When using the Exa API, you can request different types of content to be returned for each search result. The three content return types are:

Text (text=True):

Returns the full text content of the result, such as the main body of an article or webpage. This is extractive content directly taken from the source.

Highlights (highlights=True):

Delivers key excerpts from the text that are most relevant to your search query, emphasizing important information within the content. This is also extractive content from the source.

Summary (summary=True):

Provides a concise summary generated from the text, tailored to a specific query you provide. This is abstractive content created by processing the source text using Gemini Flash.

Structured Summaries

You can also request structured summaries by providing a JSON schema:

{
  "summary": {
    "query": "Provide company information",
    "schema": {
      "$schema": "http://json-schema.org/draft-07/schema#",
      "title": "Company Information",
      "type": "object",
      "properties": {
        "name": { "type": "string", "description": "The name of the company" },
        "industry": { "type": "string", "description": "The industry the company operates in" },
        "foundedYear": { "type": "number", "description": "The year the company was founded" }
      },
      "required": ["name", "industry"]
    }
  }
}

The API will return the summary as a JSON string that matches your schema structure, which you can parse to access the structured data.

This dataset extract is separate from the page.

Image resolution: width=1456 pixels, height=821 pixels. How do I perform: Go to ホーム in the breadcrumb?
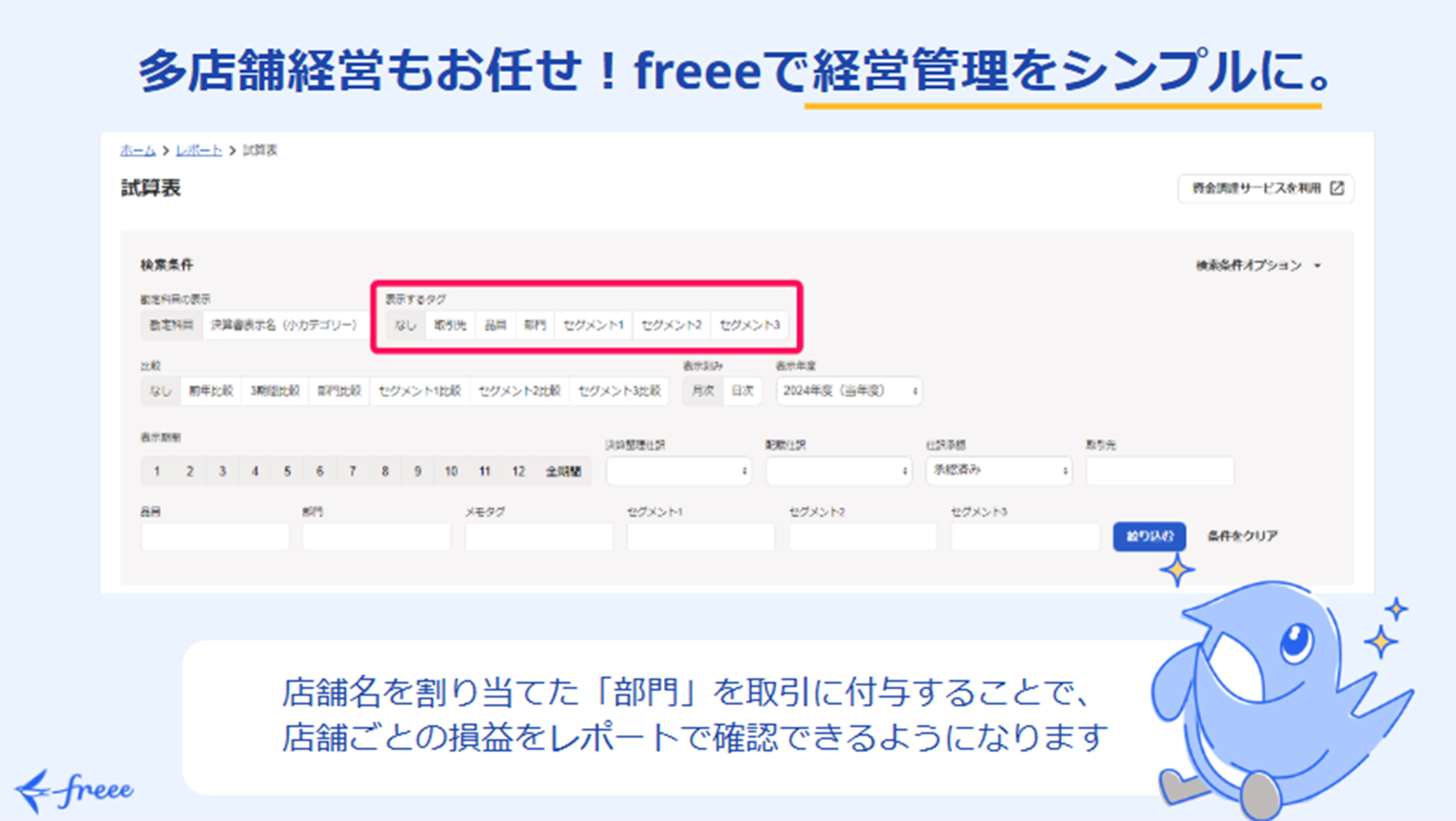coord(138,150)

By specifying these options in your API call, you can control the depth and focus of the information returned, making your search results more actionable and relevant.

To see the full configurability of the contents returns, check out our Dashboard and sample queries.

Images and favicons

When making API requests, Exa can return:

  • Image URLs from the source content (you can specify how many images you want returned)
  • Website favicons associated with each search result (when available)

Crawl Errors

The contents endpoint provides detailed status information for each URL through the statuses field in the response. The endpoint only returns an error if there’s an internal issue on Exa’s end - all other cases are reported through individual URL statuses.

Each response includes a statuses array with status information for each requested URL:

{
  "results": [...],
  "statuses": [
    {
      "id": "https://example.com",
      "status": "success" | "error",
      "error": {
        "tag": "CRAWL_NOT_FOUND" | "CRAWL_TIMEOUT" | "CRAWL_LIVECRAWL_TIMEOUT" | "SOURCE_NOT_AVAILABLE" | "CRAWL_UNKNOWN_ERROR",
        "httpStatusCode": 404 | 408 | 403 | 500
      }
    }
  ]
}

The error tags correspond to different failure scenarios:

  • CRAWL_NOT_FOUND: Content not found (HTTP 404)
  • CRAWL_TIMEOUT: The target page returned a timeout error (HTTP 408)
  • CRAWL_LIVECRAWL_TIMEOUT: The livecrawlTimeout parameter limit was reached during crawling
  • SOURCE_NOT_AVAILABLE: Access forbidden or source unavailable (HTTP 403)
  • CRAWL_UNKNOWN_ERROR: Other errors (HTTP 500+)

To handle errors, check the statuses field for each URL:

result = exa.get_contents(["https://example.com"])
for status in result.statuses:
    if status.status == "error":
        print(f"Error for {status.id}: {status.error.tag} ({status.error.httpStatusCode})")

This allows you to handle different failure scenarios appropriately for each URL in your request.